◆ 提示文:
(2009年11月6日 共同通信社)
中国は、生活水準の向上や一人っ子政策の影響で、
急速に高齢化が進んでいる。
政府の社会保障政策は、医療や失業が優先で、
高齢者対策まで十分に手が回らず、経済発展とともに
伝統的な家族観が崩れ始めたことも事態を深刻化。
「中国は、『未富先老』(豊かになる前に高齢化社会になる)で、
先進国になってから高齢化した日本とは事情が違う」
日中韓首脳夕食会。
胡錦濤国家主席が、鳩山由紀夫首相らに語った話題は
高齢化問題に集中、指導部が問題を重視している。
65歳以上の人口は1億956万人(2008年)、
総人口の8・3%を占め、国連基準で高齢化社会にある。
先進国は、1人当たり国内総生産(GDP)5千~1万ドル
(約45万~約90万円)レベルで高齢化社会入りするが、
中国が高齢化に突入した00年の1人当たりGDPは
900ドルに満たなかった。
人口は、30年代半ばにピークの約15億人に達し、
以降は高齢化が加速、生産力にも影響を与えると懸念。
北京市西城区の高齢化モデル地域の住宅街にある
公営老人ホーム「月壇街道敬老院」。
「子どもは仕事で忙しくて、私は独り暮らし。
食事もつくれなくなったので、ここにきた」と
入居中の姚同春さん(79)。
北京市の65歳以上人口の比率は13%で、
上海と並んで全国トップクラス。
37人が入居しているが、30人以上が入居待ちの状態。
入居料は、月約2千元(約2万6千円)。
中国は、「孝行」を尊ぶ伝統が根強く、憲法も子どもによる
父母の扶養義務を規定。
北京市は、「9064」と呼ぶ高齢者福祉戦略モデルを推進。
高齢者の90%を家庭ケアで対応し、6%を地域で、
4%を施設でケアするという数値目標。
民間で介護ビジネスを手掛ける女性は、
「急速な市場経済化に伴う家族観の変質で、
個人主義が広まっており、施設ケアの比率4%は少なすぎ」
高齢者のうち、独居や老夫婦だけの世帯は都市部では既に50%超。
30年には、90%に達するとの予測。
北京でも、富裕層を対象にした「高齢者マンション」が建ち始めた。
「中国では医療、年金保険の次は介護保険も必要との議論が
専門家の間で始まり、日本の動向に注目」と
南開大学(天津市)の出和暁子講師(社会福祉学)。
中国は、医療保険の普及を急いでいる段階。
年金保険制度も都市部だけで、人口の6割が住む農村部では
まだ試行段階。介護保険は先の話。
貧困層支援団体の女性は、「農村部は若者が都市に流出し、
残された老人であふれている。
老人ホームもあるが、不衛生で環境は劣悪」と
高齢者問題の深刻さを訴えている。

◆ 設問:
- 1) 中国の高齢化に関する記事の「中国は、生活水準の向上や一人っ子政策の影響で、」から「高齢化問題に集中、指導部が問題を重視している。」までの部分を、「胡錦濤国家主席」を「中国の国家主席」に置き換えて示してください。
- 2) 中国の高齢化に関する記事で、氏名が示されている人物をすべて挙げてください。

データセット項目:
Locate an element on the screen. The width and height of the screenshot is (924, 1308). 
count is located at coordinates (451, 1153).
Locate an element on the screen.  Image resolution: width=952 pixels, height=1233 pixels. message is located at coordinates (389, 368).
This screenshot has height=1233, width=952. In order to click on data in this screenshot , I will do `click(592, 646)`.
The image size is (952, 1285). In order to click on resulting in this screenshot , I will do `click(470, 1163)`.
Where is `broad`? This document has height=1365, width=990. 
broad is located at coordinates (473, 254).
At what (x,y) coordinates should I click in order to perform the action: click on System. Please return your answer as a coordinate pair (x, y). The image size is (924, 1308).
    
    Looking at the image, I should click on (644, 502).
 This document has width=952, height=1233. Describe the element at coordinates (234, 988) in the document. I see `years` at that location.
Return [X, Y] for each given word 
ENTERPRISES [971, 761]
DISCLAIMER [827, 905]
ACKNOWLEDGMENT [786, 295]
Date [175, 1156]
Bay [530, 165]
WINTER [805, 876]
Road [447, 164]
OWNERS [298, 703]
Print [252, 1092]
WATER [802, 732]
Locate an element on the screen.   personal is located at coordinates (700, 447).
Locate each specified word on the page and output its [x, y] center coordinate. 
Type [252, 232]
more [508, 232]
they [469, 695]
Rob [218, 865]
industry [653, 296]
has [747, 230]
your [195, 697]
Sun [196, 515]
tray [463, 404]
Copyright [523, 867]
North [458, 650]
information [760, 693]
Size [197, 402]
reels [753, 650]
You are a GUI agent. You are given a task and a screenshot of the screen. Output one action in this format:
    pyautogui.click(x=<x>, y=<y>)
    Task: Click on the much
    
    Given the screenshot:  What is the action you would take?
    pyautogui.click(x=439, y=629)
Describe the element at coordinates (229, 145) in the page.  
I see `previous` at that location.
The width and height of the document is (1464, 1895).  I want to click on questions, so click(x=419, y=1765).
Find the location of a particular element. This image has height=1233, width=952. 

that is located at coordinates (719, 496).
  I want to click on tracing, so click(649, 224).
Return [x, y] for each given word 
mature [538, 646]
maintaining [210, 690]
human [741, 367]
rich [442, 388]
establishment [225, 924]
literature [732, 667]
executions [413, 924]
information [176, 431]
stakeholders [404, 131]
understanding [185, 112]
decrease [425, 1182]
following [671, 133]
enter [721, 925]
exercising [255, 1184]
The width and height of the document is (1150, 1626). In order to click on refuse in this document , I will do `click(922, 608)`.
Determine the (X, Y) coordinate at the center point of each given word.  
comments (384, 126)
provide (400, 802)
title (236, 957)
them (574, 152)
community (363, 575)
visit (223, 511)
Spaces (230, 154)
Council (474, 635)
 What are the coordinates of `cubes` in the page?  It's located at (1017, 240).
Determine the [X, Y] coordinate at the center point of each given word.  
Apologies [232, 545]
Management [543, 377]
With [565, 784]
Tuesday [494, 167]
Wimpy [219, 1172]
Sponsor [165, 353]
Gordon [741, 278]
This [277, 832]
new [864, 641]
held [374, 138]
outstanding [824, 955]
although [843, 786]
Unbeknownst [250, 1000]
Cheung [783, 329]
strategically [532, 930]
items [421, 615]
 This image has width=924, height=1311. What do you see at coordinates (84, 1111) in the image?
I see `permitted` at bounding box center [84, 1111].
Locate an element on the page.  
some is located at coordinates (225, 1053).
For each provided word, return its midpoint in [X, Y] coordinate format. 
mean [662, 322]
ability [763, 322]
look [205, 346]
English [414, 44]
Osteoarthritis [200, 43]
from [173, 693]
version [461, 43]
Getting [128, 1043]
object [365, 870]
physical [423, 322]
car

◆ 解答:
- 1)
中国は、生活水準の向上や一人っ子政策の影響で、
急速に高齢化が進んでいる。
政府の社会保障政策は、医療や失業が優先で、
高齢者対策まで十分に手が回らず、経済発展とともに
伝統的な家族観が崩れ始めたことも事態を深刻化。
「中国は、『未富先老』(豊かになる前に高齢化社会になる)で、
先進国になってから高齢化した日本とは事情が違う」
日中韓首脳夕食会。
中国の国家主席が、鳩山由紀夫首相らに語った話題は
高齢化問題に集中、指導部が問題を重視している。

- 2) 胡錦濤国家主席、鳩山由紀夫首相、姚同春さん、出和暁子講師